• [ACTIVITY A] Can you turn the paragraph of the bunion surgery text that begins "The shaft osteotomies were designed" into a short list that keeps its main facts?
• [ACTIVITY B] Do these statements agree with the bunion surgery text? Answer yes or no for each, quoting the deciding words. (i) Shaft osteotomies are performed in the middle of the first metatarsal. (ii) The choice of these procedures over others is typically based on the patient's age. (iii) These procedures are mostly used for patients with hypermobility.
• [ACTIVITY C] Could you continue the bunion surgery text after its last line, "What is the post-operative course?"

Bunion Surgery – Shaft Procedures
Hallux valgus or bunion deformities have may different surgical techniques for their correction. One group of procedures that your surgeon may use is the shaft osteotomies. These osteotomies are different from the head osteotomies and also the procedures performed at the base of the metatarsal or at the metatarsocuneiform joint, because they are performed in the middle of the first metatarsal.
The shaft osteotomies were designed to use internal fixation (screws) and to correct larger deformities. In most of these cases, your surgeon will use 2 screws to fixate the osteotomy. The osteotomy is longer than the head procedures and has more inherent stability because of more bone contact. Also these procedures can correct larger deformities then the head procedures and about the same deformities as the base procedures.
There are two basic shaft osteotomy procedures that your doctor may talk to about: The Z bunionectomy or the offset V bunionectomy. These osteotomies are very similar and are used interchangeably, based on different patient characteristics, by most surgeons that perform these procedures. The decision to use these procedures over other procedures is typically surgeon preference. In most cases, these procedures are used for patient with mild to severe structural bunions without hypermobility. In old patients with poor bone stock, the surgeon may opt for other procedures.
What is the post-operative course?

Collected data entries

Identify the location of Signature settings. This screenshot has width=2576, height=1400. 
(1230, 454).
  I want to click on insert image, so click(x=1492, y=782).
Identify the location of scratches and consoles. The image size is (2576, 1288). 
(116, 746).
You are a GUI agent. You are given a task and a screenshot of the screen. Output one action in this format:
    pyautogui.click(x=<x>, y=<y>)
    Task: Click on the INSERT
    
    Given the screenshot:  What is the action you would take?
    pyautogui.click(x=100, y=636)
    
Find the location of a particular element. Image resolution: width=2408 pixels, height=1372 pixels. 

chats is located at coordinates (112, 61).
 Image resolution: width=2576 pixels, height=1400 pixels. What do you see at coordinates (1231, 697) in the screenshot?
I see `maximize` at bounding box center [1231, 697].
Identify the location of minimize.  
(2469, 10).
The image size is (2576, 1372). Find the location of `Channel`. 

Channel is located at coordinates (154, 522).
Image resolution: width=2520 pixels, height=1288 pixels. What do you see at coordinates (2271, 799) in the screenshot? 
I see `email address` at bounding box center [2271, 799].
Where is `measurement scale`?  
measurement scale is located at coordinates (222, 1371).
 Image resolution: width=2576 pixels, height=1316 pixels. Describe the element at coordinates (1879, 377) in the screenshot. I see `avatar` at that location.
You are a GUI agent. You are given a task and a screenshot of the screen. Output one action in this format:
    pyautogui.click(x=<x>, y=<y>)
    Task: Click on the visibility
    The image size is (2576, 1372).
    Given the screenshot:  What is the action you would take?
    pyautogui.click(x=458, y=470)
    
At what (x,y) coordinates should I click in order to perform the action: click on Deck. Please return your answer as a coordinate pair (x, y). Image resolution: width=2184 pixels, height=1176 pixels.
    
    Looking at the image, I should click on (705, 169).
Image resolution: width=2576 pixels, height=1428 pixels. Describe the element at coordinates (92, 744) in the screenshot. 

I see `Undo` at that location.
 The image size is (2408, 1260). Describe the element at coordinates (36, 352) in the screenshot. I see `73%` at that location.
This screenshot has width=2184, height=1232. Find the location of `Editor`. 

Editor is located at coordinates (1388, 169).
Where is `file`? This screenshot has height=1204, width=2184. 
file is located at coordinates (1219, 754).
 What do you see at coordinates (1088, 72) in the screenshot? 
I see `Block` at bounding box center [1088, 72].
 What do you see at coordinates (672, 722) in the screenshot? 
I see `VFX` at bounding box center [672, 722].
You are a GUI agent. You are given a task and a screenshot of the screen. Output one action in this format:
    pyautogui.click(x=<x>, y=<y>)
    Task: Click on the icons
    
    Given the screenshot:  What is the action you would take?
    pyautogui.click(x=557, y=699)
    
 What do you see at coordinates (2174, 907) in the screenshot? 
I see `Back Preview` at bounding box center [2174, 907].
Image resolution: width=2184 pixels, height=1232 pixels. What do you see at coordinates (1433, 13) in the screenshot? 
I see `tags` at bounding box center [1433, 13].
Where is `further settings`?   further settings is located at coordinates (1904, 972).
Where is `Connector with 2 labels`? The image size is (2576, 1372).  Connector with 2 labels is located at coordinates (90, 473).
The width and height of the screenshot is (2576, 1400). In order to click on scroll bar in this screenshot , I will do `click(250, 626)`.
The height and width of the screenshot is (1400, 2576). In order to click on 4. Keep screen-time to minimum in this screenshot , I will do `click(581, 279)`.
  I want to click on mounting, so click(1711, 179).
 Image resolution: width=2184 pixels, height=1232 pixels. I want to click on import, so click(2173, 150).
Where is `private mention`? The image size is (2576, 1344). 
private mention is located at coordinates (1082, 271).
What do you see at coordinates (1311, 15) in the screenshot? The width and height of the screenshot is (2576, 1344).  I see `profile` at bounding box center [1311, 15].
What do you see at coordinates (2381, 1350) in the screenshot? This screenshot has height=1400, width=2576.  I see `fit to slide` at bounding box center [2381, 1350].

• [EXERCISE RESULT A]
- Designed to use internal fixation (screws) and to correct larger deformities
- Usually fixated with 2 screws
- Longer than the head procedures, with more inherent stability because of more bone contact
- Correct larger deformities than the head procedures and about the same deformities as the base procedures

• [EXERCISE RESULT B]
(i) Yes: "because they are performed in the middle of the first metatarsal"
(ii) No: "The decision to use these procedures over other procedures is typically surgeon preference."
(iii) No: "these procedures are used for patient with mild to severe structural bunions without hypermobility"

• [EXERCISE RESULT C]
Typically, the patient is allowed to bear weight immediately after surgery in the a surgical shoe. Some doctors may have you use crutches for one to two weeks or use a slipper cast. This is surgeon’s preference. It is not unusual for the front part of your foot to look bruised after the surgery. So at the first dressing change, do not be surprised if your toes and the top of your foot are bruised. This will dissipate in 3-6 weeks. At two weeks after surgery, the sutures are typically removed and at three weeks most patients are advanced into a surgical shoe. After the first or second week, your surgeon may have you start range of motion of your big toe joint. It is important that you follow your doctor’s instructions on all range of motion exercises to help return motion to the operative foot. As with all surgery on the foot and ankle, the limiting factor to advance into different shoe gear is swelling. This swelling can last up from 6 months to one year after surgery. Typically most patients returned to pre-operative dress shoes in 6 to 8 weeks after surgery.
With any surgery, complications are possible. Every procedure has unique complications and your surgeon will discuss these with you before surgery. Make sure that you ask any questions that you have about the surgery with your surgeon.